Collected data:
_____
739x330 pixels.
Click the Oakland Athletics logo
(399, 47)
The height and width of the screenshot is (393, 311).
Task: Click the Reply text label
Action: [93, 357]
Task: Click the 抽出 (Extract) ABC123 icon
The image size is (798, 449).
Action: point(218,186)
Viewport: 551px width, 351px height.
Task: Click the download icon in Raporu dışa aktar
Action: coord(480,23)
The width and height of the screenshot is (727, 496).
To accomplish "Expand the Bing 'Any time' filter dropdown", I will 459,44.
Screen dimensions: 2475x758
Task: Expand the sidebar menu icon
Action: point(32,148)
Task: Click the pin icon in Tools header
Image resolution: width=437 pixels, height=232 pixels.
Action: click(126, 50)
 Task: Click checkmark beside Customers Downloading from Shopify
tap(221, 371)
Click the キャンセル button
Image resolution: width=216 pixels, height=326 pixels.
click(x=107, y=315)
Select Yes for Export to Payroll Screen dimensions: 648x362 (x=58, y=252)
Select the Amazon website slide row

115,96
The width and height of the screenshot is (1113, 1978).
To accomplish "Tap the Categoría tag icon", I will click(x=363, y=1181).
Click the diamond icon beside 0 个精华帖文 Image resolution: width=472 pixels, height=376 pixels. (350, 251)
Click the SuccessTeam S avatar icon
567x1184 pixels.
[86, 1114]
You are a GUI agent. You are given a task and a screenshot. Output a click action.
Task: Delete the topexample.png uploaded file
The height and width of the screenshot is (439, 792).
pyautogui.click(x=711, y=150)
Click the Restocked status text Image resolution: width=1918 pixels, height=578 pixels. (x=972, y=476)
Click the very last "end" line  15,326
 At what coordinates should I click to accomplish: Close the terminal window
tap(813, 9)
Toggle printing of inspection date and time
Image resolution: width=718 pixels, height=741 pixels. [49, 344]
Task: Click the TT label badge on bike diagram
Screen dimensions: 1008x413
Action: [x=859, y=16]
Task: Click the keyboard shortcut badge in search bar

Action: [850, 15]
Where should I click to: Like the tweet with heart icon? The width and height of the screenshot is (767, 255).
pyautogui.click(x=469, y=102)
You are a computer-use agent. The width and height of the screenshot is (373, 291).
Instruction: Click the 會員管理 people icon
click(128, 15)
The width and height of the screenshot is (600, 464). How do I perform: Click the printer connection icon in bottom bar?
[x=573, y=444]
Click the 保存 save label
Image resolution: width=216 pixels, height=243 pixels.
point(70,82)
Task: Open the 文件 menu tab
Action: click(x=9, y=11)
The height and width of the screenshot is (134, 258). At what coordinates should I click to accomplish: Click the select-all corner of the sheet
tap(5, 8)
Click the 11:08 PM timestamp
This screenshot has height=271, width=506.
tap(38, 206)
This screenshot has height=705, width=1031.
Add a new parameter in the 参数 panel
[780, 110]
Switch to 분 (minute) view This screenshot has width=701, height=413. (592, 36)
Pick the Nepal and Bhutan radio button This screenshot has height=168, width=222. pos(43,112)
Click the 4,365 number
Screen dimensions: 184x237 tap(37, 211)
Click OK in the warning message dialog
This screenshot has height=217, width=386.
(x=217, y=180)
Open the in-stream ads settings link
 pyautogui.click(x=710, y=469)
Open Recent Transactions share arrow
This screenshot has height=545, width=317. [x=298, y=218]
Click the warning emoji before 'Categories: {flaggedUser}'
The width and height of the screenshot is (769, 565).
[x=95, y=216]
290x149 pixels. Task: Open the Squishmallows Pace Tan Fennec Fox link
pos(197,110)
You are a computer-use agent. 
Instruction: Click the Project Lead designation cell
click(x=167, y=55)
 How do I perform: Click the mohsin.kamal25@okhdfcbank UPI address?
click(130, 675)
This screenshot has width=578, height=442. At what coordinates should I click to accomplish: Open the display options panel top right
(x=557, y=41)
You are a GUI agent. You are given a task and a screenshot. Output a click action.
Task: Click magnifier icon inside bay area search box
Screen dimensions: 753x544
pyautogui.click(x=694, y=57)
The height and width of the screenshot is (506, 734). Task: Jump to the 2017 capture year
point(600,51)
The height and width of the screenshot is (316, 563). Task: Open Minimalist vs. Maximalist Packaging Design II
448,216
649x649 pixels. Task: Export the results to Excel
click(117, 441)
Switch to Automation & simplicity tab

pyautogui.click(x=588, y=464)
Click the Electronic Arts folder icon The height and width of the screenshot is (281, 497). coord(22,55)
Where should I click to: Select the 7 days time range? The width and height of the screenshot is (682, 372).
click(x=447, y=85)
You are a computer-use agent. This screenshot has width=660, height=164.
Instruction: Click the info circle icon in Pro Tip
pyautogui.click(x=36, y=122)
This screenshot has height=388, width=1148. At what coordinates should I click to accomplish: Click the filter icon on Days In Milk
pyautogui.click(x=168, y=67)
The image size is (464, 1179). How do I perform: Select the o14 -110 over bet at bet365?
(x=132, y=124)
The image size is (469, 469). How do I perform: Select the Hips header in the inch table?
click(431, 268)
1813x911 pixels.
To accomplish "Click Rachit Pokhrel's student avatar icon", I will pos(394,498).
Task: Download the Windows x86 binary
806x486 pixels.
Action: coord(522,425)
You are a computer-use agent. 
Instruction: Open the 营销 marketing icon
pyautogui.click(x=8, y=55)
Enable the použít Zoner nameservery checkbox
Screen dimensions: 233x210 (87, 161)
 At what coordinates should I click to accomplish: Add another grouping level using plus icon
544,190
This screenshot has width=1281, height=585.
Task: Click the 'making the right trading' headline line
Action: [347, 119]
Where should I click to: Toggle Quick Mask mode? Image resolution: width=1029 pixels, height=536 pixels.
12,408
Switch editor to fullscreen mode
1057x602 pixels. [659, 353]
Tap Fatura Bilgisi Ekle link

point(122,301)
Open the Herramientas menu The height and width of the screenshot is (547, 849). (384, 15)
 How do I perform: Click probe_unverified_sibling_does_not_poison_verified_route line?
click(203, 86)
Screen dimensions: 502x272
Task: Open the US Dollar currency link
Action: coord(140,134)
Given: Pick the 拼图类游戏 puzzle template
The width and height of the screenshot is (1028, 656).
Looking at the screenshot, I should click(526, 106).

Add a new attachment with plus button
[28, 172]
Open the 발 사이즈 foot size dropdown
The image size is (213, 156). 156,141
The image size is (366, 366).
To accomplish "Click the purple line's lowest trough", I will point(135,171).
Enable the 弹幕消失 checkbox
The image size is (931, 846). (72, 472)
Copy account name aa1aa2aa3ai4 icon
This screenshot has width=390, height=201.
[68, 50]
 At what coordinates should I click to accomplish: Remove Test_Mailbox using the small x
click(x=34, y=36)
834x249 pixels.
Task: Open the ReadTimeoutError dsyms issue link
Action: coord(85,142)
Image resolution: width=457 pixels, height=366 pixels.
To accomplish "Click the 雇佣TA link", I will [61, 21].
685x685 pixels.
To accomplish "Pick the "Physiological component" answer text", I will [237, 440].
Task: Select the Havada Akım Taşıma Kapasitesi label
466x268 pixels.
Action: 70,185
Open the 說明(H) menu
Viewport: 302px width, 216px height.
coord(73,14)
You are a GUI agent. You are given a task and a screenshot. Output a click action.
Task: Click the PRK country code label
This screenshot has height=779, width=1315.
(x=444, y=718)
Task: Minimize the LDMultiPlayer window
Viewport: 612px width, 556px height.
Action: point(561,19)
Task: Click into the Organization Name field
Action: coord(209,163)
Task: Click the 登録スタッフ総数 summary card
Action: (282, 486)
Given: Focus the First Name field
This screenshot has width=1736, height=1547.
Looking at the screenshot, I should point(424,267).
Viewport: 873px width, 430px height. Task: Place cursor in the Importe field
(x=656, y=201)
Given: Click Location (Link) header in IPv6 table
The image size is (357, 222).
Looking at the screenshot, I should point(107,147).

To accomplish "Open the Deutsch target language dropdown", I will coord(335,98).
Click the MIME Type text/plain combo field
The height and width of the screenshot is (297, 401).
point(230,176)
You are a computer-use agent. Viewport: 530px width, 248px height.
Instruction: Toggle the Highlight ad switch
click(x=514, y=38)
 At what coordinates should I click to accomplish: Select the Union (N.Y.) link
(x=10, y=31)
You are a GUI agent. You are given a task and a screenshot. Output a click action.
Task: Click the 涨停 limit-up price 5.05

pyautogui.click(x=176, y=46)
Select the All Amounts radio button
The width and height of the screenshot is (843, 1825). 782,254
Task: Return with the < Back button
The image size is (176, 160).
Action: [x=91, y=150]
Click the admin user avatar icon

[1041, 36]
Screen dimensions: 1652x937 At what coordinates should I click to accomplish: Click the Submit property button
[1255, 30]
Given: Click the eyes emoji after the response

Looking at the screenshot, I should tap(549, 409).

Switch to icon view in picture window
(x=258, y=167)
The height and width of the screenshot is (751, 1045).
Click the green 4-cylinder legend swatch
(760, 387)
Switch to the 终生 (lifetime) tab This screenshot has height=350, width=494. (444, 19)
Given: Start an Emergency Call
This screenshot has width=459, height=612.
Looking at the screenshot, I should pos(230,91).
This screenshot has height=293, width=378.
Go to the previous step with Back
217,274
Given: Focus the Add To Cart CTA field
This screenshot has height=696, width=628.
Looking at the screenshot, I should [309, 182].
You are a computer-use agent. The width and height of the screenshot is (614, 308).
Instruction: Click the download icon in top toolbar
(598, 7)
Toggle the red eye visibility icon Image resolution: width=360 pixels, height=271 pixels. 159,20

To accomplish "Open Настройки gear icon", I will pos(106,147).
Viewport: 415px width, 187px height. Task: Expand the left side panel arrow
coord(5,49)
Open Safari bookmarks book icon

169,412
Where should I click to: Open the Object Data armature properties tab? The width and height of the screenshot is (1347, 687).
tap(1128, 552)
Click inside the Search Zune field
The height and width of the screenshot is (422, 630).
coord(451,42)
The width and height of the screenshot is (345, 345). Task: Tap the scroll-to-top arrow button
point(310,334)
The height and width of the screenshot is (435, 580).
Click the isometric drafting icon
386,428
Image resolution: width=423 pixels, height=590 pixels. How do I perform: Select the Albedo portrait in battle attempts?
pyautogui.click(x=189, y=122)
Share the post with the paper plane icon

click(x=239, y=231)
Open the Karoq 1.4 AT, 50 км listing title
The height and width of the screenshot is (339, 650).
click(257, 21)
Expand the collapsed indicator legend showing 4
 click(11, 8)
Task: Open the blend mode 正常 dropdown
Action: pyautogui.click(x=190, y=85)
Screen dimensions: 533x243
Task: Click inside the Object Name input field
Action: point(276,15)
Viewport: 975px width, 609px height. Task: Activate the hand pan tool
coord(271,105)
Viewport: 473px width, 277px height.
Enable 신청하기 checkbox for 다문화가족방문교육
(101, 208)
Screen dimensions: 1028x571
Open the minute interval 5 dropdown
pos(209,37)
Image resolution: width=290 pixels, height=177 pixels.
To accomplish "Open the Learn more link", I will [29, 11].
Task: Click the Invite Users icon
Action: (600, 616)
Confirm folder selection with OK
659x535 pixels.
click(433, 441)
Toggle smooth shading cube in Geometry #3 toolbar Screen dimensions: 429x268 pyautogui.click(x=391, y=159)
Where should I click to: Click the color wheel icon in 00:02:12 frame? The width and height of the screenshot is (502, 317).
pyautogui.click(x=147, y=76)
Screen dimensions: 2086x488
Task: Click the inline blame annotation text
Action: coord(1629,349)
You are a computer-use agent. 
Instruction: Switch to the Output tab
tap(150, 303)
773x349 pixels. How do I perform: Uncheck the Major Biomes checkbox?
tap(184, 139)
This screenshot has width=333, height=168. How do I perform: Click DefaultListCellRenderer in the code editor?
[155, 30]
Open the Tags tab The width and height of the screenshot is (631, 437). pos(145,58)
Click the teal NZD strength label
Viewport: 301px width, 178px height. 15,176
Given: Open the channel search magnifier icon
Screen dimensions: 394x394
_____
What the task asks:
Wherever the word "folder" turns up in the records, copy out the line it is on.

Answer to this exercise:
Click the Electronic Arts folder icon The height and width of the screenshot is (281, 497). coord(22,55)
Confirm folder selection with OK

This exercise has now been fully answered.